Factbox: Lack of progress on reforms holds Mexico back

MEXICO CITY (BestGrowthStock) – Mexico’s political deadlock will likely sink President Felipe Calderon’s bid for big economic reforms before 2012 polls, hobbling the country as it tries to renew a calcified economy and catch up with rivals in Latin America.

The following are some of the country’s key pending reforms:


Mexico’s measly tax collection rate as a proportion of gross domestic product. is on par with countries such as Haiti and Sierra Leone. Oil exports prop up public coffers. But with the crude oil industry in decline, Mexico’s debt was downgraded in 2009 on concerns about its long-term outlook.

Many economists favor broadening the country’s 16 percent value-added tax to include food and medicine. Taxes on consumption are considered easier to collect since about a fifth of the work force is paid under the table, but the country’s biggest opposition party says taxing food and medicine would disproportionally hurt the poor.

Calderon’s party considers tax reform a lost cause for the rest of the administration which ends in 2012.


Mexico, which nationalized its oil industry in 1938 and created state oil monopoly Pemex, is a top supplier of crude to the United States.

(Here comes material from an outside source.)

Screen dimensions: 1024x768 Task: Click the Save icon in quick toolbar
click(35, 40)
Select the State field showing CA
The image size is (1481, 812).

But years of underinvestment have left it unable to counter the fall in crude output since 2004.

Pemex thinks there are massive oilfields in the deep waters of the Gulf of Mexico, but it lacks the technology to quickly produce there. Mexico’s Constitution bans foreign direct investment in the energy sector, which keeps major oil companies out of crude production in Mexico.

Calderon’s party wants more private investment in energy, but its lawmakers say there is little hope of reforming the sector before 2012.


Mexico does not have national unemployment insurance, but companies must provide at least three months severance when firing workers. Companies consider this onerous and say it hurts job creation.

Calderon has proposed allowing workers to be hired for trial periods as well as creating more job training programs. Several powerful unions closely controlled by the leading opposition party opposed Calderon’s plan, which is given little chance of winning approval.


Many sectors of the Mexican economy are dominated by a few companies and the lack of competition holds back consumers and businesses alike. For example, Carlos Slim, the world’s richest man, controls the vast majority of telephone, cellular telephone and Internet access in Mexico.

The lower house of Congress approved a bill in April that would give more power to the country’s anti-monopoly watchdog. It awaits approval in the Senate.